## Source material

○ ○ ○

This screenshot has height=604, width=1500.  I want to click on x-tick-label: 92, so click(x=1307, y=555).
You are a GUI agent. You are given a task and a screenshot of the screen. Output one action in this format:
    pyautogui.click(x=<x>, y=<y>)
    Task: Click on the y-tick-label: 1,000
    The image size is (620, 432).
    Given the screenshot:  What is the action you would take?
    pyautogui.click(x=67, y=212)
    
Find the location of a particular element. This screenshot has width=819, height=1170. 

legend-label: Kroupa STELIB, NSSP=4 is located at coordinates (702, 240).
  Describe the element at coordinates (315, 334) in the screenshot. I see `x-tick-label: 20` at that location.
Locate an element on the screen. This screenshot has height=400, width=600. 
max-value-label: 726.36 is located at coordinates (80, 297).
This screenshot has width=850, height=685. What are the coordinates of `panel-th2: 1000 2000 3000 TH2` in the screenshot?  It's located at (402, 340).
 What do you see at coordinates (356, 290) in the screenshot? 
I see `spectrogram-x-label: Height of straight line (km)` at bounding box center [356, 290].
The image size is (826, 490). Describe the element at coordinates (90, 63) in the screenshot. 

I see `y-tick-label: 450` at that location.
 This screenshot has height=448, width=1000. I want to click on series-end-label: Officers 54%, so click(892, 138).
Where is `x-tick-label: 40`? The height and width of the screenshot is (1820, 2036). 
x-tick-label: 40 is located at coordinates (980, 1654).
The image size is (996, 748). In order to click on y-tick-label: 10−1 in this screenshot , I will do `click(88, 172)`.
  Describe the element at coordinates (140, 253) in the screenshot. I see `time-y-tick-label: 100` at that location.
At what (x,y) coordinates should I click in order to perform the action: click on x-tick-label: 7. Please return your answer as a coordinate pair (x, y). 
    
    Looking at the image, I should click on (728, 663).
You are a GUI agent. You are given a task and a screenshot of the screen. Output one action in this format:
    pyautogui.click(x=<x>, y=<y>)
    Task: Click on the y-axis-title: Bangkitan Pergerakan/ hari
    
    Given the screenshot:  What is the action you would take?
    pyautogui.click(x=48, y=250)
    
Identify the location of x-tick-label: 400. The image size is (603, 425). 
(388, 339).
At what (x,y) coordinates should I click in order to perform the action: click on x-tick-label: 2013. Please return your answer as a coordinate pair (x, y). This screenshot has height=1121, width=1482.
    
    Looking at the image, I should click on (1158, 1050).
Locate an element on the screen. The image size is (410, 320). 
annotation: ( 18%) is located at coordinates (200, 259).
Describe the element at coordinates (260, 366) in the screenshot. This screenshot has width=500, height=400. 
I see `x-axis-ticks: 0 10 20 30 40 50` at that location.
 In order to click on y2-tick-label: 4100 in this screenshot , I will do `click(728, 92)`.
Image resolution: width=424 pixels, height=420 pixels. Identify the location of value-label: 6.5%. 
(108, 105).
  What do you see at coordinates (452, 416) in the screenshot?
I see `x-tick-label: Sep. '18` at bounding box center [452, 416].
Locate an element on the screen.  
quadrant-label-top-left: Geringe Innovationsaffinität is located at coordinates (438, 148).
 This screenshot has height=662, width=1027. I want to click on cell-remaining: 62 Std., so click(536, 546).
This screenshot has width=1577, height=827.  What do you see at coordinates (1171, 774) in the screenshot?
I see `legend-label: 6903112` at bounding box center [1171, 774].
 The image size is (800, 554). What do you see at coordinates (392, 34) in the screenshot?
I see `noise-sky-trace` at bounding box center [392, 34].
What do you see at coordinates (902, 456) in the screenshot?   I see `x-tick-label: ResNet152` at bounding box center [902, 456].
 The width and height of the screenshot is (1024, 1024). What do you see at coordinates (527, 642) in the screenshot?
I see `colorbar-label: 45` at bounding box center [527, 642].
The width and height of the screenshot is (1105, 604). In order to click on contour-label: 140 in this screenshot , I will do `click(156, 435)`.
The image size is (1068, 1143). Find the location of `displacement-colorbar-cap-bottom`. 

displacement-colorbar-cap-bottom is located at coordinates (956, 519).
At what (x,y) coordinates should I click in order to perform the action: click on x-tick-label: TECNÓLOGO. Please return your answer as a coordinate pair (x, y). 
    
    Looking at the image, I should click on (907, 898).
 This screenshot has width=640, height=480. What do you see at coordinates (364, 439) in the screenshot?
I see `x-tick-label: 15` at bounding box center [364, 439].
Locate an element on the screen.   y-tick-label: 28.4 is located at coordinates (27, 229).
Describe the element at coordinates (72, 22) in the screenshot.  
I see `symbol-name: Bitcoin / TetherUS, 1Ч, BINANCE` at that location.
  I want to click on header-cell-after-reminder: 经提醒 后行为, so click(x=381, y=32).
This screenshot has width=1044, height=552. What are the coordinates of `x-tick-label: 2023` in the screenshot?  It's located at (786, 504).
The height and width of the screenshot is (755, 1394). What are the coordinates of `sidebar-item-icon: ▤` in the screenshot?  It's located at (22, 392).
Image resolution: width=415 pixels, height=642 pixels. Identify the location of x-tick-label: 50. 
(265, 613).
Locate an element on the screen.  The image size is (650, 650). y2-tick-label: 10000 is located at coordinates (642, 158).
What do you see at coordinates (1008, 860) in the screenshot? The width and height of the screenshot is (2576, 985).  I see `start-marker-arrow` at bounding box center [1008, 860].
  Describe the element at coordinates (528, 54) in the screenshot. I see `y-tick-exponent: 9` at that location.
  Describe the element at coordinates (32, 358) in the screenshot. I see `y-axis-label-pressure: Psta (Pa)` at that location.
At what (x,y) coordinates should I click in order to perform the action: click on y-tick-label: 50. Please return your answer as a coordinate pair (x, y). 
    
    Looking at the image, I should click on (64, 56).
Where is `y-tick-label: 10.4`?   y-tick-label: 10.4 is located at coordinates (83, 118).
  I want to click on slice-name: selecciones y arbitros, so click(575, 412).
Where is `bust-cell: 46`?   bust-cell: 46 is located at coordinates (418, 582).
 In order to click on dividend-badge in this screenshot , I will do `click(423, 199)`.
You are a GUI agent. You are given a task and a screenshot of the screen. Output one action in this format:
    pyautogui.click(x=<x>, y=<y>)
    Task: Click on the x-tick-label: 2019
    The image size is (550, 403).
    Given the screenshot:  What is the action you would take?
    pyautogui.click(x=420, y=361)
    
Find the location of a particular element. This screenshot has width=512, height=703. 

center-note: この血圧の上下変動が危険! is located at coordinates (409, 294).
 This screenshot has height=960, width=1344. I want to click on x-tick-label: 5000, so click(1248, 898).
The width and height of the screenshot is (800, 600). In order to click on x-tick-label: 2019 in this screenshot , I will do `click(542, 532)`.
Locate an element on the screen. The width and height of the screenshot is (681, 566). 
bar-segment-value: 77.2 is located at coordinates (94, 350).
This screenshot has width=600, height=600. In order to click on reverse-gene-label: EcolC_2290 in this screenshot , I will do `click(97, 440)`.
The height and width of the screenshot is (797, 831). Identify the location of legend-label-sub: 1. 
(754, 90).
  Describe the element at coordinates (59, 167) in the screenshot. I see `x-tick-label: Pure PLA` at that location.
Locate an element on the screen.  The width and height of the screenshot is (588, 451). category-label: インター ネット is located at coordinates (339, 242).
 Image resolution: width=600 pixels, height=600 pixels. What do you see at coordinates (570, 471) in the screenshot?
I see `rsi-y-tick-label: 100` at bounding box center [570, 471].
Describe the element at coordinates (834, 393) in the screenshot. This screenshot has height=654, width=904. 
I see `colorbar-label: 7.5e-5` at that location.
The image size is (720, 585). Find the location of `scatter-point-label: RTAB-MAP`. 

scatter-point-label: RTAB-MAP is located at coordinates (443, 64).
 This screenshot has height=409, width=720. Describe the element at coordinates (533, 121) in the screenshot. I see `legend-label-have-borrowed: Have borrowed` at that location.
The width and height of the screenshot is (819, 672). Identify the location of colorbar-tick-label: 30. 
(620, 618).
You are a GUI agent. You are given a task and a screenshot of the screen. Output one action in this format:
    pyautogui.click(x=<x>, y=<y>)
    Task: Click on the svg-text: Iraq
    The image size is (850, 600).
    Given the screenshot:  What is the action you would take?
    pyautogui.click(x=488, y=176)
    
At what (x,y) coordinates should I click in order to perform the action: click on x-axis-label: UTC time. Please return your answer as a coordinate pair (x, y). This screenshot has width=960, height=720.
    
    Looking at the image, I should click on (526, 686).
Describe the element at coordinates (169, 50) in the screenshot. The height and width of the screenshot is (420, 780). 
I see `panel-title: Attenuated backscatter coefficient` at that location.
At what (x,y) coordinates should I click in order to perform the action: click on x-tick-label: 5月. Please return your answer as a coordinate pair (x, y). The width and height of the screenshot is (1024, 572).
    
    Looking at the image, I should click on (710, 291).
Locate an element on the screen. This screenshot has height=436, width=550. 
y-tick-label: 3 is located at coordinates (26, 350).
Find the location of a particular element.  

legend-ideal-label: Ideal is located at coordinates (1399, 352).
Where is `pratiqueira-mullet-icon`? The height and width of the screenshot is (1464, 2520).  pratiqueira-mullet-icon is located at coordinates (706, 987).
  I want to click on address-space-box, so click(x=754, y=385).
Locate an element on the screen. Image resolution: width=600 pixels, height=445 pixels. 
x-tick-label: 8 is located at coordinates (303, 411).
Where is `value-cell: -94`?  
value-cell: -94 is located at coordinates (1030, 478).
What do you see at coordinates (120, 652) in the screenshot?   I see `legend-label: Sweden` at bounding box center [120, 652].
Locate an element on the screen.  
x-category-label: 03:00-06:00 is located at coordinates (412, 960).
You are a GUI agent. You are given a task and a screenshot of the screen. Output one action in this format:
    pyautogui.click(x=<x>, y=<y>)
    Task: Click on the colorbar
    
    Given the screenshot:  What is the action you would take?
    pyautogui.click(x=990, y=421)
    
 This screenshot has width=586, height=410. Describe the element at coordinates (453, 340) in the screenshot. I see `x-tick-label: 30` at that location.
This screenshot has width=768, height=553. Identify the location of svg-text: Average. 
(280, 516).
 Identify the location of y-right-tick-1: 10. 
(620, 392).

○ ○ ○

## Required action
Copy out, word for word, the material between the line that contains "This screenshot has width=850, height=685." and the line that contains "center [356, 290].", inclusive.

## Response to this task
This screenshot has width=850, height=685. What are the coordinates of `panel-th2: 1000 2000 3000 TH2` in the screenshot?  It's located at (402, 340).
 What do you see at coordinates (356, 290) in the screenshot? 
I see `spectrogram-x-label: Height of straight line (km)` at bounding box center [356, 290].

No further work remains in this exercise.